Nutritional deficiency and postpartum depression:
Foods to focus on during pregnancy
We all know how critical it is to eat well during pregnancy – it’s so important to keep both you and your baby healthy. Focusing on a balanced, nutritious diet is even more important when you’re expecting triplets – growing multiple babies requires a lot of energy! Healthy development of your baby isn’t the only benefit of good nutrition during pregnancy – there’s also a strong link between nutritional deficiency and postpartum depression.
Postpartum depression occurs more frequently in mothers of multiples, and can lead to feelings of sadness, mood changes, and exhaustion, all of which may last for months or even years if not treated. Many aspects of postpartum depression aren’t fully understood, including many of the causes. As we do learn more about postpartum depression, we’re beginning to understand the importance of a healthy diet, and the role that several key nutrients may play in preventing this condition. Read on to learn more about nutritional deficiency and postpartum depression.
Examining the link between nutritional deficiency and postpartum depression
Postpartum depression can be caused by many factors – more often than not it comes out of the blue and catches unsuspecting mothers by surprise. Hormonal changes, a history of depression, and a difficult pregnancy can all increase your chances of developing postpartum depression. Recently, more research has been performed to assess the link between nutritional deficiency and postpartum depression. Here are some of the things we know:
- Deficiencies in vitamin D, zinc, and selenium have all been linked to postpartum depression
- Omega-3 fatty acids, folate, and iron also appear to be linked to postpartum depression
- The body’s natural stores of these nutrients are depleted during pregnancy, and need to be replenished through either diet or supplement pills
Fun (or not) fact: Your brain actually shrinks during pregnancy to support the growth of your baby
Specific foods that may prevent nutritional deficiency and postpartum depression
Trace minerals, fatty acids, and B vitamins may all help to prevent postpartum depression, but how do you make sure you’re getting enough of these nutrients? Let’s take a look at some of the foods you really can’t get enough of during pregnancy.
Vitamin D nutritional deficiency and postpartum depression
As well as the role it may play in preventing postpartum depression, vitamin D serves many important functions during pregnancy. Vitamin D is essential for calcium absorption and bone development, and also plays roles in the immune system and preventing autoimmune diseases.

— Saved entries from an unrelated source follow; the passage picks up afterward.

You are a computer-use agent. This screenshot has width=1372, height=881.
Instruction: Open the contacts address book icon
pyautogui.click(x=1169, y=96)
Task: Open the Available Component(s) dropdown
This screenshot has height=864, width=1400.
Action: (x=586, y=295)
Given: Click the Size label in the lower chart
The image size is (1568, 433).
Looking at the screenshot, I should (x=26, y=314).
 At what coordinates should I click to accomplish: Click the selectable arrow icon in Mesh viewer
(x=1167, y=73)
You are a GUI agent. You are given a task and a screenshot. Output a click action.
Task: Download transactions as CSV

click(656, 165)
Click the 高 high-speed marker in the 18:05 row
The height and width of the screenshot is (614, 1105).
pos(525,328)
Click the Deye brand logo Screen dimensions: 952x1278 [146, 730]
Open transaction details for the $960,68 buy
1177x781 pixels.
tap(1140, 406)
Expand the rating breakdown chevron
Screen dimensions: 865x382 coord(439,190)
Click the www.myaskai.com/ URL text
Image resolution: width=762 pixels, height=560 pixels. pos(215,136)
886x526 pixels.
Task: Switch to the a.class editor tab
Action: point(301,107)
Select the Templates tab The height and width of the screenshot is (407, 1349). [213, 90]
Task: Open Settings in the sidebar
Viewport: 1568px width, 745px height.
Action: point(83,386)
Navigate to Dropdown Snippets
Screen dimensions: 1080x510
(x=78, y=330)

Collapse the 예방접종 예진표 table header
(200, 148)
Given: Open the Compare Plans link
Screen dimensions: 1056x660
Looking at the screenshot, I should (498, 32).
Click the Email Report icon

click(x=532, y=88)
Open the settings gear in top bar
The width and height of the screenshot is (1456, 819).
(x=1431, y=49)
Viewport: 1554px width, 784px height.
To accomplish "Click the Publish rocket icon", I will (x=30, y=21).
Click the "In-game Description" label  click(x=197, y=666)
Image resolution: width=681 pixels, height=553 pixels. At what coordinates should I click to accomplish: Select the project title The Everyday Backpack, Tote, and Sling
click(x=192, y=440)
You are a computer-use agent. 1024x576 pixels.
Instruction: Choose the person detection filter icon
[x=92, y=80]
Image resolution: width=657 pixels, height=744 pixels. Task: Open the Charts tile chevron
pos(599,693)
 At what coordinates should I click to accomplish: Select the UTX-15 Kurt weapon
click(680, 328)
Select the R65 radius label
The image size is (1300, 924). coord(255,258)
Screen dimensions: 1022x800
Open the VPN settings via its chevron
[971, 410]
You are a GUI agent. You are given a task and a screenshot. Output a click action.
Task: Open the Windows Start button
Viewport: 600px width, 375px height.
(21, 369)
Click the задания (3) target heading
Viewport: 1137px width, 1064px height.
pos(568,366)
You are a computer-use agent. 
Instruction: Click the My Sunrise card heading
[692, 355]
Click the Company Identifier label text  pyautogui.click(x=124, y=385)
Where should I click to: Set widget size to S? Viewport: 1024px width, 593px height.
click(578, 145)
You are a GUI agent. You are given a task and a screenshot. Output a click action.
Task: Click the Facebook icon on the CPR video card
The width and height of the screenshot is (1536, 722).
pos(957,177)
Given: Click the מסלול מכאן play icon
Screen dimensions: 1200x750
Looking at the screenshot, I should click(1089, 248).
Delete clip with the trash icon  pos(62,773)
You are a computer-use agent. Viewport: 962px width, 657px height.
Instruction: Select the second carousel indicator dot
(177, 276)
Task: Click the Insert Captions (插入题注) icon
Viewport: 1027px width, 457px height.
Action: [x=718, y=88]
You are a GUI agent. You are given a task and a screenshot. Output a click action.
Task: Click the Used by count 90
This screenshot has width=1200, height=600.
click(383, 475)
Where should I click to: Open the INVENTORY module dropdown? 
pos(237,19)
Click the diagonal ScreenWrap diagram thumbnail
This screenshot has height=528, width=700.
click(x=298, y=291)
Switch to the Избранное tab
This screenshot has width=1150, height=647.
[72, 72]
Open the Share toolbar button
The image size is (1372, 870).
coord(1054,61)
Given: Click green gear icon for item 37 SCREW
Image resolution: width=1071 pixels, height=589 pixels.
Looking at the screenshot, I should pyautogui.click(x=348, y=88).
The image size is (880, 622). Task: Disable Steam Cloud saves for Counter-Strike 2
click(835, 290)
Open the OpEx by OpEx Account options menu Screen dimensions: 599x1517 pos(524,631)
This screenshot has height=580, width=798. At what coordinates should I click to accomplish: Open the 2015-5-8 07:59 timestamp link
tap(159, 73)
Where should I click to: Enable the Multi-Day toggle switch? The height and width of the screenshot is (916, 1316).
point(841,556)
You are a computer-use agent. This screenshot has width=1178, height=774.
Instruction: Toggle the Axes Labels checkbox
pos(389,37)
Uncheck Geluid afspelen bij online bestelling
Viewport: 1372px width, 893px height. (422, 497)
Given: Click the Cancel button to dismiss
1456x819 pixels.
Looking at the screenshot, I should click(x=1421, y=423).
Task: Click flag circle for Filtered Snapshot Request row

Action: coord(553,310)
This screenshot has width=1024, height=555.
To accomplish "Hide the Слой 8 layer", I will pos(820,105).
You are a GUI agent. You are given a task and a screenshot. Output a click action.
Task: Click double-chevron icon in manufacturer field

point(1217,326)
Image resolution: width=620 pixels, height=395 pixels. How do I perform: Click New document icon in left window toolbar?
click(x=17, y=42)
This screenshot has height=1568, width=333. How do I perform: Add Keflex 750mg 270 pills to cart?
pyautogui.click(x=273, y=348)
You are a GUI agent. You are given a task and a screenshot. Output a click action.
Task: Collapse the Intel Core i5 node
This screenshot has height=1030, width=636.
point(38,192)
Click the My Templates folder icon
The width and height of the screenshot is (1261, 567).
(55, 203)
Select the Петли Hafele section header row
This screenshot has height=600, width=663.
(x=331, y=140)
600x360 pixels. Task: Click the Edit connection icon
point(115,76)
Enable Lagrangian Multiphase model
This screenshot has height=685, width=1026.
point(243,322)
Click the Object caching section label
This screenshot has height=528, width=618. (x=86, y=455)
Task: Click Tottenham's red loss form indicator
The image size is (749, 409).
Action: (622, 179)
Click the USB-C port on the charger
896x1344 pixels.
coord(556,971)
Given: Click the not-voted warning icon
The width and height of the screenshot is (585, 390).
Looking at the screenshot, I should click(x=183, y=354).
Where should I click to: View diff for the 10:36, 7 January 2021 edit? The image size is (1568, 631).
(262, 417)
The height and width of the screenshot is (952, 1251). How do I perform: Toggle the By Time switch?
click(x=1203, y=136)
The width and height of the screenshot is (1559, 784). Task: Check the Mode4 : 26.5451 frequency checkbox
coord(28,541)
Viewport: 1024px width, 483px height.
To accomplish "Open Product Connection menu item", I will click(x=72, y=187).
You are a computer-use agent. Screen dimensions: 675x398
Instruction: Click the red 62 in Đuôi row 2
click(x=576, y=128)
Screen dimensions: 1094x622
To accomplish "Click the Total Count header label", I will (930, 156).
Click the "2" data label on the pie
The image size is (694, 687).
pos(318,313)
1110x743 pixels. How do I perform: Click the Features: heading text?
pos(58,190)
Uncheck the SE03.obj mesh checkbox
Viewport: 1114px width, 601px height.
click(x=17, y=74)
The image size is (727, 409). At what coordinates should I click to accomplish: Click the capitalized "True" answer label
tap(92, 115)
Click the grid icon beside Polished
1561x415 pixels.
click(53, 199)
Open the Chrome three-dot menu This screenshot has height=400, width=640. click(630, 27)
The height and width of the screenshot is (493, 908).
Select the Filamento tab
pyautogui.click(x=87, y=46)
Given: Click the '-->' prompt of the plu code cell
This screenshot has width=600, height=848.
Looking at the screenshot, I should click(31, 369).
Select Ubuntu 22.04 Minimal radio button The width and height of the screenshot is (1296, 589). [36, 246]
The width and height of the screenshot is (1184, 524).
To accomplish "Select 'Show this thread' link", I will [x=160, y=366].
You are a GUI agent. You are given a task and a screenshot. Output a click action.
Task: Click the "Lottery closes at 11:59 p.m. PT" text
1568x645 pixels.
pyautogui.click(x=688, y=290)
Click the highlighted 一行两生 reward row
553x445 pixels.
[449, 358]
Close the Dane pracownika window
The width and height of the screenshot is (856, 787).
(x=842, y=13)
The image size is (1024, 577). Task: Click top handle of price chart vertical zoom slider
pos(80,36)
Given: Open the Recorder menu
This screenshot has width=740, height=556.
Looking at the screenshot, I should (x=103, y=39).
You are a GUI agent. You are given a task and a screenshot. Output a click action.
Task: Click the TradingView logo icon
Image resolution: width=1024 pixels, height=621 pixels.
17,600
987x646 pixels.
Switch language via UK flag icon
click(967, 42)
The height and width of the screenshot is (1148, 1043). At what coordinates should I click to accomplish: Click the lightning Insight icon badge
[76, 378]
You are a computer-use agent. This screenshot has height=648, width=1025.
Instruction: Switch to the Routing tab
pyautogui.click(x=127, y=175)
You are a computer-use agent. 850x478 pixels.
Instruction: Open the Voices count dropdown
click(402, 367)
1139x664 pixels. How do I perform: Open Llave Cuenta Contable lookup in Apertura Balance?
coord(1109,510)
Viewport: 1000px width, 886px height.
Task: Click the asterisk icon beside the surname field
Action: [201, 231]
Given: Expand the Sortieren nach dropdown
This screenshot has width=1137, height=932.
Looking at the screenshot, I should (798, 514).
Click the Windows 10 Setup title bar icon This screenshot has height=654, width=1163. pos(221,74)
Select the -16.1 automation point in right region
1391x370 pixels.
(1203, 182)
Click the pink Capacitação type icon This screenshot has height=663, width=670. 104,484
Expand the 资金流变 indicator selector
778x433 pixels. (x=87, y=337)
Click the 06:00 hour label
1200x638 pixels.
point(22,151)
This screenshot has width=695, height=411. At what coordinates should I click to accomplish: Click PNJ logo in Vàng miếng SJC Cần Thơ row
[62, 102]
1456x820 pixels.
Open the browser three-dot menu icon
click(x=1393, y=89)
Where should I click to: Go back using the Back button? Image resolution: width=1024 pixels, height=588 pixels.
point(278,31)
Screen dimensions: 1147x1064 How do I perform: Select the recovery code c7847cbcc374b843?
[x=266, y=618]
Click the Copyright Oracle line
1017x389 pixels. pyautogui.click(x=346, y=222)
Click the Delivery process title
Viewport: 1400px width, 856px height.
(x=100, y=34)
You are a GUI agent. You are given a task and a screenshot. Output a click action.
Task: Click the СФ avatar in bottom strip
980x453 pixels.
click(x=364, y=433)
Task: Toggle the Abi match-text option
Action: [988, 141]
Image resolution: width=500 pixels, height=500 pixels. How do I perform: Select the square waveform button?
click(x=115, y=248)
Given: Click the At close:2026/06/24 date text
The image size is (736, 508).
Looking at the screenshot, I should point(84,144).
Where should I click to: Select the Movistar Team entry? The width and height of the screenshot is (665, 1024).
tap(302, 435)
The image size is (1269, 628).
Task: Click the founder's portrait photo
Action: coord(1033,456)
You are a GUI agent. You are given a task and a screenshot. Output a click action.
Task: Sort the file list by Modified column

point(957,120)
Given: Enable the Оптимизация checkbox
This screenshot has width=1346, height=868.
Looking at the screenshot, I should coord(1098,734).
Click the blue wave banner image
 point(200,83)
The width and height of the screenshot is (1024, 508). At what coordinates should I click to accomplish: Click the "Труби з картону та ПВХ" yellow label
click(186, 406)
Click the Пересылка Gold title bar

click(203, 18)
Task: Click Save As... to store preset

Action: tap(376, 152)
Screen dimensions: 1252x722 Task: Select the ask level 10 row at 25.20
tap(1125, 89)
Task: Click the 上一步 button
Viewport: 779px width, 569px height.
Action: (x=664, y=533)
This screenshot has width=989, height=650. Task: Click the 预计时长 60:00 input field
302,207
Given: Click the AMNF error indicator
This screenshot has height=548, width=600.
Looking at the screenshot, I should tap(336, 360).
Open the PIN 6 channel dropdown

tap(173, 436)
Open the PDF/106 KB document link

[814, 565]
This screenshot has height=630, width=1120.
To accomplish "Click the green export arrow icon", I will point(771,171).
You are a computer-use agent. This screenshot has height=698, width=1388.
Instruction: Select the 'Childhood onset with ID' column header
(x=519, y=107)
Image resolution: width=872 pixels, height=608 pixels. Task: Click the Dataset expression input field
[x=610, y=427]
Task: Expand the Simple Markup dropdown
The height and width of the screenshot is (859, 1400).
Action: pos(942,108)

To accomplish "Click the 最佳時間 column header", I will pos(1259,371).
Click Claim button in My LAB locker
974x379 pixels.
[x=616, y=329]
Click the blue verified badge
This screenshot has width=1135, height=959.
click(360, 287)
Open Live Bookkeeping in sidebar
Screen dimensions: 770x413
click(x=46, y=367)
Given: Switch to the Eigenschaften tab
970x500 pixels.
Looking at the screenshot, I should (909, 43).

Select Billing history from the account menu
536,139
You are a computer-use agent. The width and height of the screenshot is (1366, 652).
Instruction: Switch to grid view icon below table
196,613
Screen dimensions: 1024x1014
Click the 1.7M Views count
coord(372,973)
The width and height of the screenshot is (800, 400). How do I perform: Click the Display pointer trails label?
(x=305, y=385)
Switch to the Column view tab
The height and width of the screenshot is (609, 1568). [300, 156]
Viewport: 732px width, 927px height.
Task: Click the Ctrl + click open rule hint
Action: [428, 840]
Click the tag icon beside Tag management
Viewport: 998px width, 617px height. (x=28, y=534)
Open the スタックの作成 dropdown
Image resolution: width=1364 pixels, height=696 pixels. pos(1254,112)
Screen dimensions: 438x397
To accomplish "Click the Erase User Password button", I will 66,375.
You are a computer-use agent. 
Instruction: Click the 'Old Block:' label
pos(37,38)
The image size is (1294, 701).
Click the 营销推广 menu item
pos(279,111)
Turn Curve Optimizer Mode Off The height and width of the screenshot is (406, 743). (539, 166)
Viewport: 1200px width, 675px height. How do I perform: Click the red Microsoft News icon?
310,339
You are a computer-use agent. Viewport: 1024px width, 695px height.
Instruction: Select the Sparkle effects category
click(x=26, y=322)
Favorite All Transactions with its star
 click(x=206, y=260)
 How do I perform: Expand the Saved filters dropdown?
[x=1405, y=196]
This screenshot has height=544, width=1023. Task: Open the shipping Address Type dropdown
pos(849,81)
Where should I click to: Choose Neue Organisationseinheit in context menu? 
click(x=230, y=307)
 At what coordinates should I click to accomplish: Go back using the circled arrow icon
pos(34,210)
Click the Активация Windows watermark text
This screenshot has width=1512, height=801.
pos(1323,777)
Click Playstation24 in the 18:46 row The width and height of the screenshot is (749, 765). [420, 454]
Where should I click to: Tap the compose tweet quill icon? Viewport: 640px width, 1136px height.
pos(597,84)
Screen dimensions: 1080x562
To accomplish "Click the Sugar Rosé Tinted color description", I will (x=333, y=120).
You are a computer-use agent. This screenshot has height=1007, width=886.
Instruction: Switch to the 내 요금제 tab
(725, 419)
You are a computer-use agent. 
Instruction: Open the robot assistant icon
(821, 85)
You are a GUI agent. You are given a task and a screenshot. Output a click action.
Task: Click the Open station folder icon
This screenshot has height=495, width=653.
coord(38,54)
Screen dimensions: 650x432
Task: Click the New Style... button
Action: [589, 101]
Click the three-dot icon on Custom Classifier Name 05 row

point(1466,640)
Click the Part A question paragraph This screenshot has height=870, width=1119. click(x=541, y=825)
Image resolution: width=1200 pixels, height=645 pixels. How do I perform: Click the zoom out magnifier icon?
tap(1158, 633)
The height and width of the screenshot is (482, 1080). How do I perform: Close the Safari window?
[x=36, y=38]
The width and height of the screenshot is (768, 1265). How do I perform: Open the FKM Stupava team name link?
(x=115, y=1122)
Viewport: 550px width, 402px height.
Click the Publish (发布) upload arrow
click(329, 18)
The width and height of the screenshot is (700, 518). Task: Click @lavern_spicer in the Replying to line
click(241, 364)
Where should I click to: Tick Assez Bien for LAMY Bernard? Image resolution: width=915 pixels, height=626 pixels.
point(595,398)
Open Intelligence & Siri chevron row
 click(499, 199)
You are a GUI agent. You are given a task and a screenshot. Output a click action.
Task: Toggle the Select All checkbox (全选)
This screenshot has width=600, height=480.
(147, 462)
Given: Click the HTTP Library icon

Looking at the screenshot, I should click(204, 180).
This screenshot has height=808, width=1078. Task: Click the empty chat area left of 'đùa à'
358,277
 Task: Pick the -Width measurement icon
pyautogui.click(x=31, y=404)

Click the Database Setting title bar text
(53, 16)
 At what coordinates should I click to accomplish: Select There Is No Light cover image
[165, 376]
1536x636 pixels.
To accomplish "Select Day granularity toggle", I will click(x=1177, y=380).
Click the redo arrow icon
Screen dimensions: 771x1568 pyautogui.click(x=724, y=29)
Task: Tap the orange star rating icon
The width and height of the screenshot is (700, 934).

Foods containing high levels of vitamin D include some fatty fishes that don’t contain mercury, including salmon and sardines. Other great sources are eggs (the vitamin D is in the yolk) and mushrooms – the only good plant-based source of vitamin D.
Trace mineral nutritional deficiency and postpartum depression
Trace minerals are small but mighty when it comes to preventing postpartum depression. In particular, zinc, selenium, and iron deficiencies have all been linked with an increased risk of postpartum depression. Zinc is also important for cell division and tissue growth, promoting the healthy development of your baby. Selenium plays important role in thyroid function, which may help to explain its role in postnatal depression. Iron is important for red blood cell development and making sure your growing baby can get enough oxygen.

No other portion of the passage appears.